Filmkritik: CLIRIMI (Befreiung) / THE RETURN (Die Rückkehr)

von Lisa Stengel

CLIRIMI (Befreiung)
Kosovo | Albanien 2015 | Regie: Burim Haliti | Kurzfilm

„Clirimi“ spielt während des Kosovokrieges – ein Konflikt, der nicht nur im internationalen, sondern auch im nationalen Gedächtnis in den Hintergrund rückt. Die Protagonisten sind ein ungleiches Paar: ein Lehrer und ein Schüler, die zu einer Nachprüfung das Schulgebäude aufsuchen und dort gezwungenermaßen mehrere Monate des aktiven Gefechts ausharren. Der Konflikt zehrt an den Kräften beider, Hunger und Angst machen sie gereizt und doch zeigen sie auch Humor. Und als das Land befreit wird, die beiden endlich das Gebäude verlassen können – stehen sie albanischen Truppen gegenüber.
Halitis Kurzfilm zeigt Menschlichkeit in einer unmenschlichen Zeit. Er zeugt vom Willen, sich nicht unterkriegen zu lassen, auch wenn die Hoffnung auf Frieden buchstäblich stirbt. Doch das Ende bleibt offen – wie so viele Menschen, die tatsächlich bis heute nach Ende des Konflikts verschwunden sind, wissen wir als Zuschauer nicht, was aus den beiden ungleichen Helden wurde.


THE RETURN (Die Rückkehr)
Kosovo | Mazedonien 2017 | Regie: Kastriot Abdyli | Spielfilm

Diese erste albanisch-mazedonische Koproduktion bringt direkt ein politisch brisantes Thema auf die Leinwand: nach sieben Jahren kehrt Iliri nach Mazedonien zurück – mit einer Frau, seiner Verlobten Sabine, an seiner Seite. Jahre zuvor war er, in Hoffnung auf eine bessere Zukunft, nach Frankreich ausgewandert, ohne die Sprache zu kennen oder ein Handwerk zu beherrschen.

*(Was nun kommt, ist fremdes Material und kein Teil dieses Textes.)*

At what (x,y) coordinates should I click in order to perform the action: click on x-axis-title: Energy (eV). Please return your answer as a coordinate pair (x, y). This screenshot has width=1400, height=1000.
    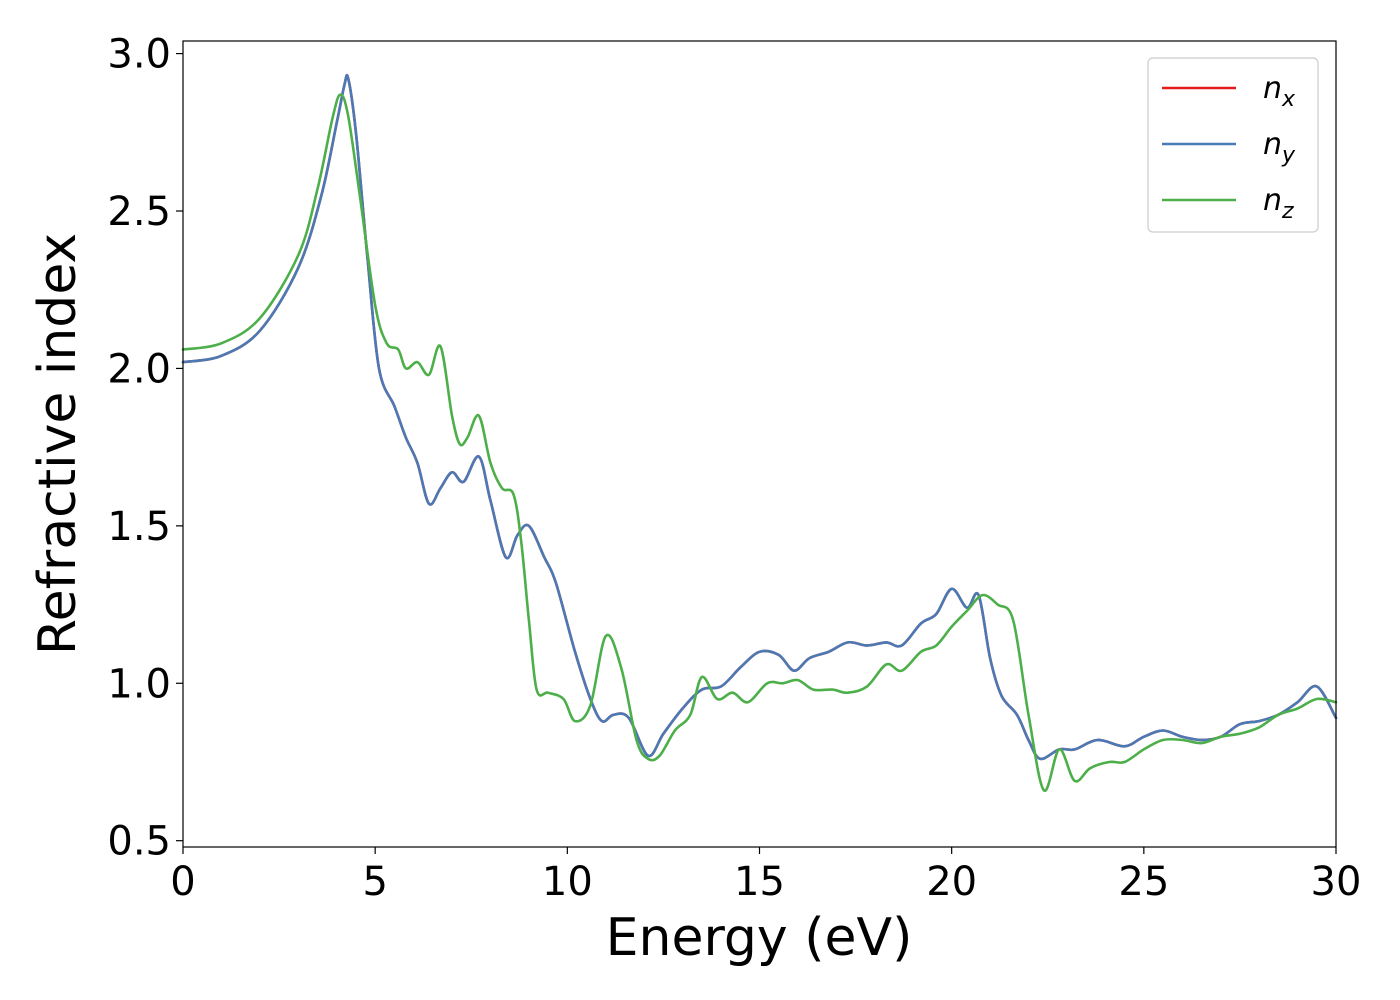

Doch bei der Rückkehr in seine ländlich geprägte Heimat treffen buchstäblich Welten aufeinander: Iliris Vater will Sabine einfach nicht als die Zukünftige seines Sohnes akzeptieren. Wie Sabine kann der Zuschauer nur Vermutungen aufstellen: liegt es daran, dass sie Französin ist? Ist es die Sprachbarriere? Sind es vielleicht doch religiöse Gründe? Doch vor der malerischen mazedonischen Landschaft entfaltet sich in Wahrheit ein ganz anderer Konflikt: vor sieben Jahren hatte Iliri einer Frau versprochen, für sie zurück zu kommen. Und so ein Versprechen bricht man nicht leichtsinnig.

„The Return“ spielt um 2000, spricht aber ein bis heute relevantes wie besorgniserregendes Thema an: Landflucht betrifft viele junge Menschen, vor allem Männer, die sich im Westen eine bessere Zukunft erhoffen. Und viele Frauen werden zurückgelassen – im besten Fall mit einem Versprechen, im schlimmsten mit mehreren Kindern, die sie alleine großziehen müssen.

Abdyli schafft einen bildgewaltigen Film, der auf narrativer Ebene nicht weniger überzeugt. Und zum Ende müssen wir uns fragen: ist Iliri wirklich nur der Liebe zum Opfer gefallen oder hatte er andere Motive?